Organizational Behavior and Human Decision Processes, January 2019, Pages 83-100
Abstract:
Prior advice research has focused on why people rely on (or ignore) advice and its impact on judgment accuracy. We expand the consideration of advice-seeking outcomes by investigating the interpersonal consequences of advice seekers’ decisions. Across nine studies, we show that advisors interpersonally penalize seekers who disregard their advice, and that these reactions are especially strong among expert advisors. This penalty also drives advisor reactions to a widely-recommended advice-seeking strategy: soliciting multiple advisors to leverage the wisdom of crowds. Advisors denigrate and distance themselves from seekers who they learn consulted others, an effect mediated by perceptions that their own advice will be disregarded. Underlying these effects is an asymmetry between advisors’ and seekers’ beliefs about the purpose of the advice exchange: whereas advisors believe giving advice is more about narrowing the option set by providing direction, seekers believe soliciting advice is more about widening the option set by gathering information.
Better than expected: The influence of option expectations during decision-making
Francesco Rigoli & Raymond Dolan
Proceedings of the Royal Society: Biological Sciences, 12 December 2018
Abstract:
Our choices often arise from a consideration of options presented in a sequence (e.g. the products in a supermarket row). However, whether the precise sequential order of option presentation affects decision-making remains poorly understood. A recent model of choice proposes that, in a set of options presented sequentially, those that are better than expected will be perceived as more valuable, even when options are objectively equivalent within the set. Inspired by this proposal, we devised a novel decision-making task where we manipulated the order of option presentation together with expectations about option value. Even when we compared trials that were exactly equivalent except for option order, we observed a striking preference for options that were better than expected. Our findings show that expectations about options affect which option will be favoured within a sequence, an influence which is manifested as a preference for better-than-expected options. The findings have potential practical implications, as for example they may help policymakers in devising nudge strategies that rely on ad hoc option orders.

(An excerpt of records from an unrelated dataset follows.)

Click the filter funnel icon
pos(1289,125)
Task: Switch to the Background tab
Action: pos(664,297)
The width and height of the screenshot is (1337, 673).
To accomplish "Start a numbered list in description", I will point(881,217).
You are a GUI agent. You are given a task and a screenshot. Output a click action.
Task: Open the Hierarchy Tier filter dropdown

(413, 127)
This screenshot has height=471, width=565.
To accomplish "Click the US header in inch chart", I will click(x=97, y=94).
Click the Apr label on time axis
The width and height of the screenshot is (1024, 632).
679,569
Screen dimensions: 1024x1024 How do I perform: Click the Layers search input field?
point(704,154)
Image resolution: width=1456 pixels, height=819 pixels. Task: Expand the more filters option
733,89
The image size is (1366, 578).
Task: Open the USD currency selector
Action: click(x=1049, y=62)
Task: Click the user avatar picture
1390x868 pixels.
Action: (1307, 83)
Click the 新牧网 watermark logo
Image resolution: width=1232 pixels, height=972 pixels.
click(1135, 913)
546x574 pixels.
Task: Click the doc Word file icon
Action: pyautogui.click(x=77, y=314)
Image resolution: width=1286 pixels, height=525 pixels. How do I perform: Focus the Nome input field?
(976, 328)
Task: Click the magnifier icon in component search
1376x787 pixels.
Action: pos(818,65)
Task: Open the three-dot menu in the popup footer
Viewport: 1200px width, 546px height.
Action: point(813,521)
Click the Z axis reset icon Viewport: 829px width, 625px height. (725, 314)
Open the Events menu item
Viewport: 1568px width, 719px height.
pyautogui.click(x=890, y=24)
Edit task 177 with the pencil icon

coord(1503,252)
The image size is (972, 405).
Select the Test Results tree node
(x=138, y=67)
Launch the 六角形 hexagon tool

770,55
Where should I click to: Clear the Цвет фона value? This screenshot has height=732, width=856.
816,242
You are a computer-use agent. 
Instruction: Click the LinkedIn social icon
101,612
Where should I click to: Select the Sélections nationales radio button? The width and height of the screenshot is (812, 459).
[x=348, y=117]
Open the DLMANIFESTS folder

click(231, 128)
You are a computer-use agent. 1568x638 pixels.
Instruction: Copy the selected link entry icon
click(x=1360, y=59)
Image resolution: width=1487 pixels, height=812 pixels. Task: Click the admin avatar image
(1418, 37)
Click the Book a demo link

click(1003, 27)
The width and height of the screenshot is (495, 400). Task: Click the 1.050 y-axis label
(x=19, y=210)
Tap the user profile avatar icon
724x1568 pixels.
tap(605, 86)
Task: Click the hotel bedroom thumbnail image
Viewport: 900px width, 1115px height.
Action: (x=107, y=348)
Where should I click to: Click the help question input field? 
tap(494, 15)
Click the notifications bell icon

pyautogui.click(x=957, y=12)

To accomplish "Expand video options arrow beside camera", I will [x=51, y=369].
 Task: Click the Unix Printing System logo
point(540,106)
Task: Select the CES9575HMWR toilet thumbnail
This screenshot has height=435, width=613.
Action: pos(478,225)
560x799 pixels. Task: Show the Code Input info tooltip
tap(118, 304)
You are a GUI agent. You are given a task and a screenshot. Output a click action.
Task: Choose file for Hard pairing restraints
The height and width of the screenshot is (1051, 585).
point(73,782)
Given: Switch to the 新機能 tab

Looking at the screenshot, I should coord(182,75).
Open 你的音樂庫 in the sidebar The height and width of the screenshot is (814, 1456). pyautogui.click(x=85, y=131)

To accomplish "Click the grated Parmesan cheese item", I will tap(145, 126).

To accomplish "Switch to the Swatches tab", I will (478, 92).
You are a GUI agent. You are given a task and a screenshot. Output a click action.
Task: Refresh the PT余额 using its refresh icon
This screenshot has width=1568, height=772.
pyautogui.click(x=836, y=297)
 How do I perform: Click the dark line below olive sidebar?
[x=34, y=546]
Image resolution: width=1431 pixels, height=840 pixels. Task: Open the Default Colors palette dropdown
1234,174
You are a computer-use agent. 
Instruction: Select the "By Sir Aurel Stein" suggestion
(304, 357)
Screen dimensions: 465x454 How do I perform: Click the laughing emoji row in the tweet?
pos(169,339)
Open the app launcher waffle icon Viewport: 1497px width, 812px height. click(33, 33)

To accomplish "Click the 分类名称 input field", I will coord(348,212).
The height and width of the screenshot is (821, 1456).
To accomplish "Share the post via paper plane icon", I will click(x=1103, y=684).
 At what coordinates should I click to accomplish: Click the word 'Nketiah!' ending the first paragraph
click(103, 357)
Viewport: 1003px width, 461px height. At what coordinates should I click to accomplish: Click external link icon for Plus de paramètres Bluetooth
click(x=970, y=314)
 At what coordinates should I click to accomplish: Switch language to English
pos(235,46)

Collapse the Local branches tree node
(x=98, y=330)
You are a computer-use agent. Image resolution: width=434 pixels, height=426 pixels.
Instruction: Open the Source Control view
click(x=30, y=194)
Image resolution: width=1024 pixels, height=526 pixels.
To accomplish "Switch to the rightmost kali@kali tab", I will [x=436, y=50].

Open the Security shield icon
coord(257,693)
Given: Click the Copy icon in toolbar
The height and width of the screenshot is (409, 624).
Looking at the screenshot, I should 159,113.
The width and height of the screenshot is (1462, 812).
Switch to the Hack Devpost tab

The evil of banality: When choosing between the mundane feels like choosing between the worst
Amitai Shenhav, Carolyn Dean Wolf & Uma Karmarkar
Journal of Experimental Psychology: General, December 2018, Pages 1892-1904
Abstract:
Our most important decisions often provoke the greatest anxiety, whether we seek the better of two prizes or the lesser of two evils. Yet many of our choices are more mundane, such as selecting from a slate of mediocre but acceptable restaurants. Previous research suggests that choices of decreasing value should provoke decreasing anxiety. Here we show that this is not the case. Across three behavioral studies and one fMRI study, we find that anxiety and its neural correlates demonstrate a U-shaped function of choice set value, greatest when choosing between both the highest value and lowest value sets. Intermediate (moderate-value) choice sets provoke the least anxiety, even when they are just as difficult to select between as the choice sets at the two extremes. We show that these counterintuitive findings are accounted for by decision makers perceiving low-value items as aversive (i.e., negatively motivationally salient) rather than simply unrewarding. Importantly, though, neural signatures of these anxious reactions only appear when participants are required to choose one item from a set and not when simply appraising that set’s overall value. Decision makers thus experience anxiety from competing avoidance motivations when forced to select among low-value options, comparable to the competing approach motivations they experience when choosing between high-value items. We further show that a common method of measuring subjective values (willingness to pay) can inadvertently censor a portion of this quadratic pattern, creating the misperception that anxiety simply increases linearly with set value. Collectively, these findings reveal the surprising costs of seemingly banal decisions.